→ Supplied text:
Content starts

2. Explain how, when, and from whom or from what source you received the training and acquired the belief which is the basis of your claim.
3. Give the name and present address of the individual upon whom you rely most for religious guidance.
4. Under what circumstances, if any, do you believe in the use of force?
5. Describe the actions and behavior in your life which in your opinion most conspicuously demonstrate the consistency and depth of your religious convictions.
6. Have you ever given public expression, written or oral, to the views herein expressed as the basis for your claim made above? If so, specify when and where.
7. Have you ever been a member of any military organization or establishment? If so, state the name and address of same and give reasons why you became a member.
8. Are you a member of a religious sect or organization?
9. Describe carefully the creed or official statements of said religious sect or organization as it relates to participation in war.
10. Describe your relationships with and activities in all organizations with which you are or have been affiliated other than religious or military.

Civilian Public Service firefighting crew at Snowline Camp near Camino, California, 1945.

Content ends

→ Entries shown:
Content starts

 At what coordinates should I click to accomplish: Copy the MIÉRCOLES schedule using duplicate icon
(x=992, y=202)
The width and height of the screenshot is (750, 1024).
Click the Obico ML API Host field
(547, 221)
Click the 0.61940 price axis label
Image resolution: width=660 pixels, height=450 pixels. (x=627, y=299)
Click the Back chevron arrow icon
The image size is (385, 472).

Content ends
Content starts

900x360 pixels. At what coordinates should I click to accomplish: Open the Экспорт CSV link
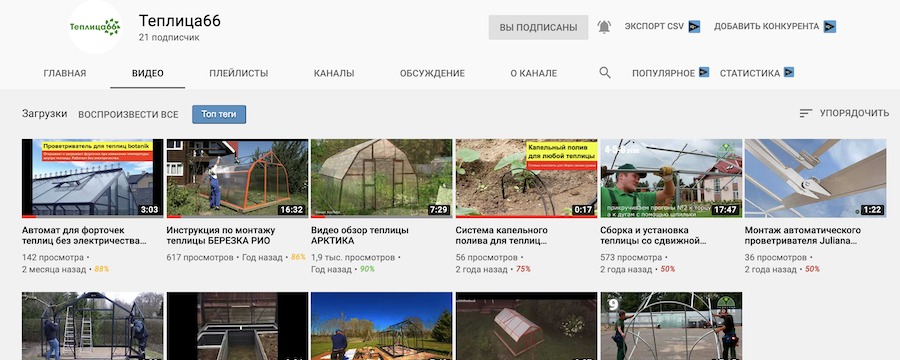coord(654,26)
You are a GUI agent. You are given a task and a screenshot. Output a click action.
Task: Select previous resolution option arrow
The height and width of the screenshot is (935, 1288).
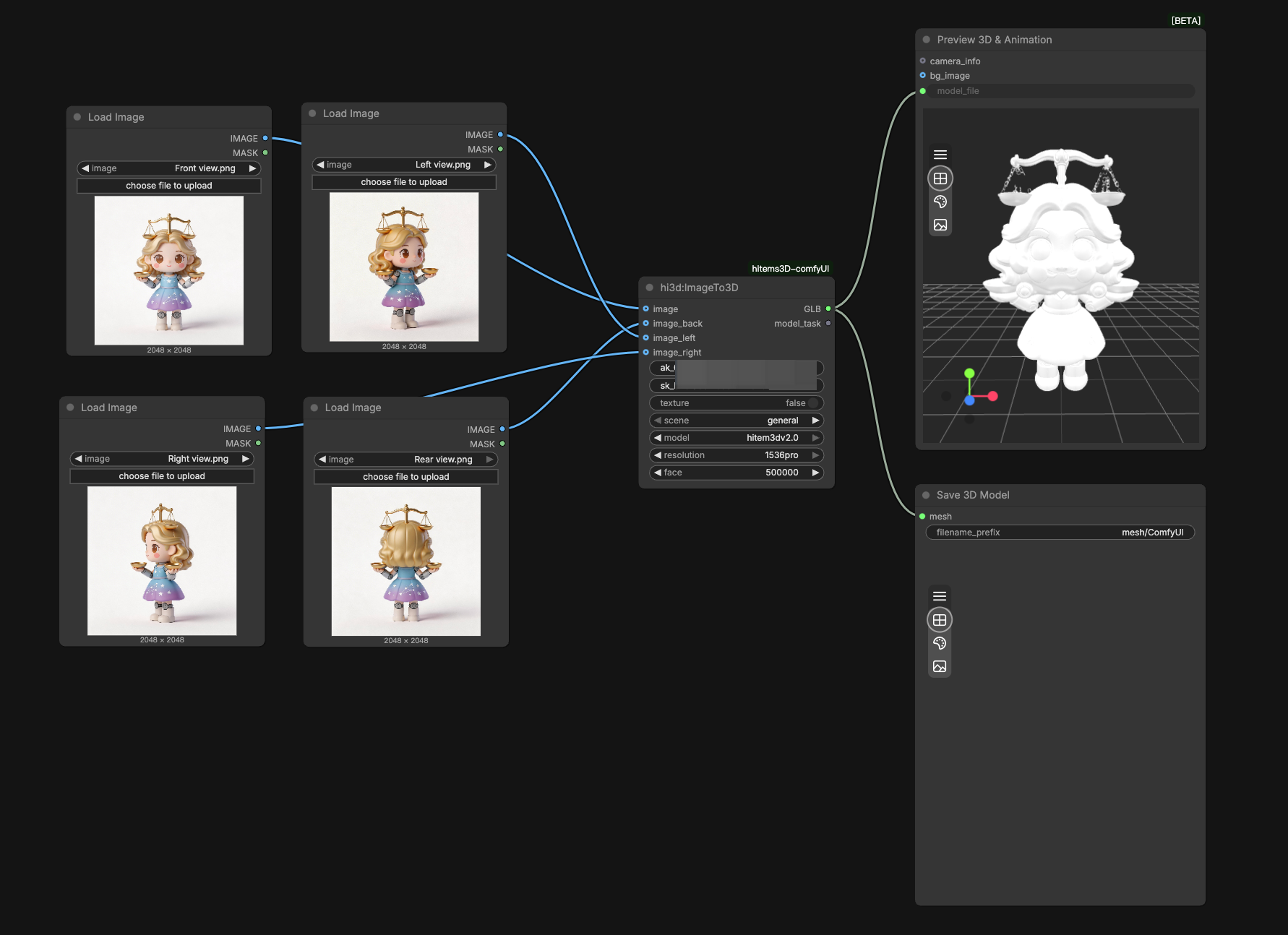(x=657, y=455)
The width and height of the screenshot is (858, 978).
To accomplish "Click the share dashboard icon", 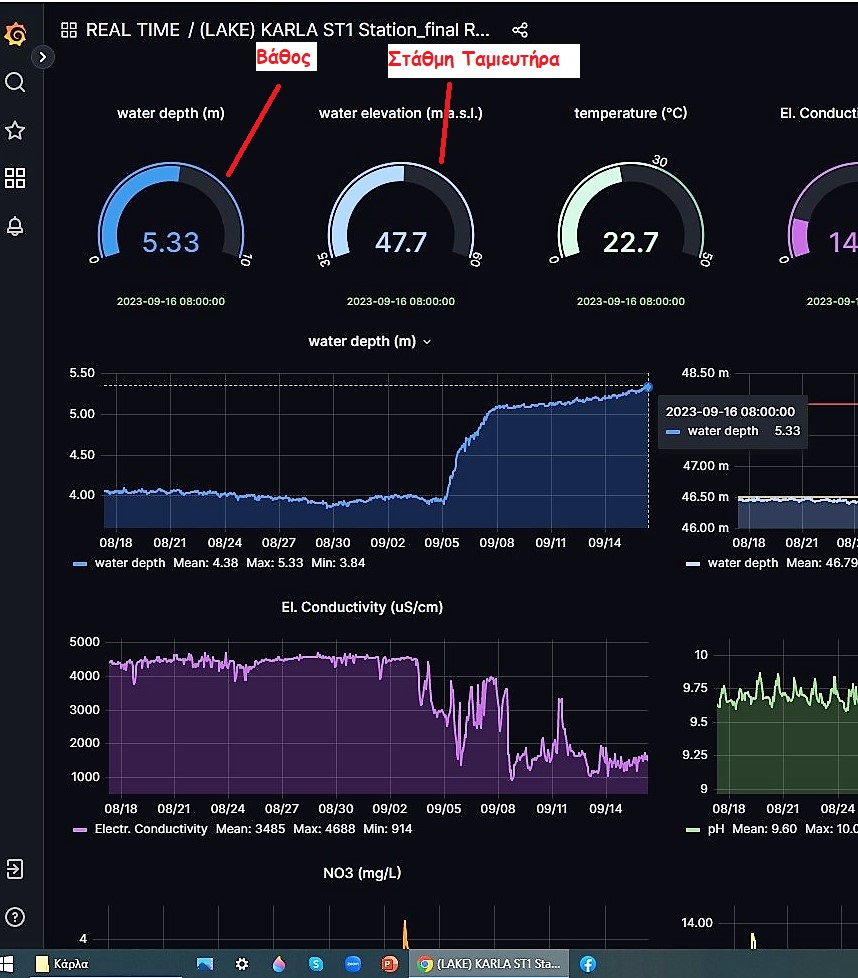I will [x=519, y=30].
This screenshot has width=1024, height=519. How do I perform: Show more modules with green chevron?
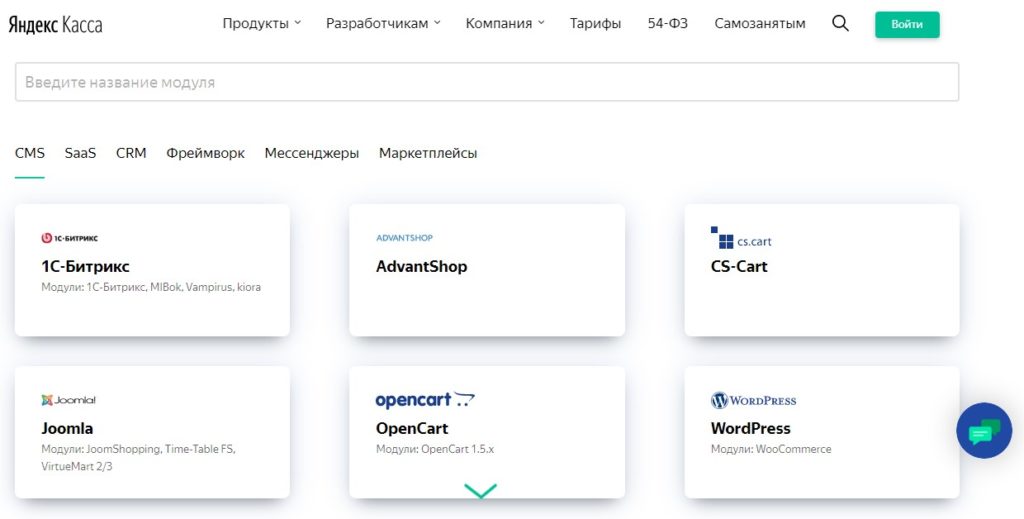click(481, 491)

Content ends

→ Instructions:
**A)** In the questionnaire, how would you put "Are you a member of a religious sect or organization?" into Spanish?
**B)** Pull out the passage of the questionnaire from "5. Describe the" up to and including "when and where.", copying it word for word.

→ Answers below:
**A)** ¿Es usted miembro de una secta u organización religiosa?

**B)**
5. Describe the actions and behavior in your life which in your opinion most conspicuously demonstrate the consistency and depth of your religious convictions.
6. Have you ever given public expression, written or oral, to the views herein expressed as the basis for your claim made above? If so, specify when and where.